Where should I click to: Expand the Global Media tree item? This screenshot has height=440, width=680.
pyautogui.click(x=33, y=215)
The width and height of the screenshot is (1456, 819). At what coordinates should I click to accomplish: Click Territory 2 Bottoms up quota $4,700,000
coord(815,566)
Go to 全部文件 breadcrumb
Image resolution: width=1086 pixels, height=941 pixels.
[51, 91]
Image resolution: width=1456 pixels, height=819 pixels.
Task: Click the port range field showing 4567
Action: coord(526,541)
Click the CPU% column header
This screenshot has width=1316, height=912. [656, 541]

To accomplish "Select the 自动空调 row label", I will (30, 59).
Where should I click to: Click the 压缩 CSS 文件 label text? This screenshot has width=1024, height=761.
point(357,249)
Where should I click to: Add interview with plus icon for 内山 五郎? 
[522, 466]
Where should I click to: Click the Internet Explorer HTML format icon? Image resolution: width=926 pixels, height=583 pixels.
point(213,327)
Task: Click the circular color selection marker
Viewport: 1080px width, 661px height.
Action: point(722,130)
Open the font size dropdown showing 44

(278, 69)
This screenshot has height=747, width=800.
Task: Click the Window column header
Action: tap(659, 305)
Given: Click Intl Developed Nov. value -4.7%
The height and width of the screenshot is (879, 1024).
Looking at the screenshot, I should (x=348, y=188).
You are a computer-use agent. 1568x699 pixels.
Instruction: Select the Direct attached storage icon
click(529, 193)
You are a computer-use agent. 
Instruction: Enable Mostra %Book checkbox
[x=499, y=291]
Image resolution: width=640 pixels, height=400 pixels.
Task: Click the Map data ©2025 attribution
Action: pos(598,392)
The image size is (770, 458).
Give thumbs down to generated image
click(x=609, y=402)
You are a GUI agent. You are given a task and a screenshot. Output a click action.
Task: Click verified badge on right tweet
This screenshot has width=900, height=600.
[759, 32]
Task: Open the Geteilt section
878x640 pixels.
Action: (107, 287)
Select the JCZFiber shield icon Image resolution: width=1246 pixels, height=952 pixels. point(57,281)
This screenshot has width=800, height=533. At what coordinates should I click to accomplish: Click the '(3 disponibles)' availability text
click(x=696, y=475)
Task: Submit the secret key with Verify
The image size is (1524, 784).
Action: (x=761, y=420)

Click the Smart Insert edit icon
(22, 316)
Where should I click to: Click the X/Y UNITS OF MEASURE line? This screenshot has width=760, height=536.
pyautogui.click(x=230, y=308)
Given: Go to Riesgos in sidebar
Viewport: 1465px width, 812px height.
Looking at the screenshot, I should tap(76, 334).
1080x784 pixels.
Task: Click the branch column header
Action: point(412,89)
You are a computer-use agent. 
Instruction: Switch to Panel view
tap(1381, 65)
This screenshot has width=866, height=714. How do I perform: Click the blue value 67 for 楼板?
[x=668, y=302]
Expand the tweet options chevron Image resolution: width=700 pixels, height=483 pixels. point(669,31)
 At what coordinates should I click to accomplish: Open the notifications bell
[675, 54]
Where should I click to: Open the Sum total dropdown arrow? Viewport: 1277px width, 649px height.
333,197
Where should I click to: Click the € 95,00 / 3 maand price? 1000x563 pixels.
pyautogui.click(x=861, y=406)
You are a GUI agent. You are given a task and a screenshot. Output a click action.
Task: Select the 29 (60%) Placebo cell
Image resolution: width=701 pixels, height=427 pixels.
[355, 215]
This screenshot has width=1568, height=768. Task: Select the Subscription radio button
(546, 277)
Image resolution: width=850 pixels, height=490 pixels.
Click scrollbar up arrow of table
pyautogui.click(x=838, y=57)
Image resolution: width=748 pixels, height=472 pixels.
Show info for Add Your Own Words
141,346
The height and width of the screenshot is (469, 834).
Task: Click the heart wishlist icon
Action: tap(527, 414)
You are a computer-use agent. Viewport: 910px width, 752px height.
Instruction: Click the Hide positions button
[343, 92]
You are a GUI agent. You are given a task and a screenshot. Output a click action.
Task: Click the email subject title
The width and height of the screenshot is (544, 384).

• **What needs to be done**:
Would you copy, unchanged, the stretch of the records above that begins at the line containing "Where should I click to: Click the Internet" and ends at the line containing "Select the JCZFiber", and only that?

• **Result of this task**:
Where should I click to: Click the Internet Explorer HTML format icon? Image resolution: width=926 pixels, height=583 pixels.
point(213,327)
Task: Click the circular color selection marker
Viewport: 1080px width, 661px height.
Action: point(722,130)
Open the font size dropdown showing 44

(278, 69)
This screenshot has height=747, width=800.
Task: Click the Window column header
Action: tap(659, 305)
Given: Click Intl Developed Nov. value -4.7%
The height and width of the screenshot is (879, 1024).
Looking at the screenshot, I should (x=348, y=188).
You are a computer-use agent. 1568x699 pixels.
Instruction: Select the Direct attached storage icon
click(529, 193)
You are a computer-use agent. 
Instruction: Enable Mostra %Book checkbox
[x=499, y=291]
Image resolution: width=640 pixels, height=400 pixels.
Task: Click the Map data ©2025 attribution
Action: pos(598,392)
The image size is (770, 458).
Give thumbs down to generated image
click(x=609, y=402)
You are a GUI agent. You are given a task and a screenshot. Output a click action.
Task: Click verified badge on right tweet
This screenshot has width=900, height=600.
[759, 32]
Task: Open the Geteilt section
878x640 pixels.
Action: (107, 287)
Select the JCZFiber shield icon Image resolution: width=1246 pixels, height=952 pixels. point(57,281)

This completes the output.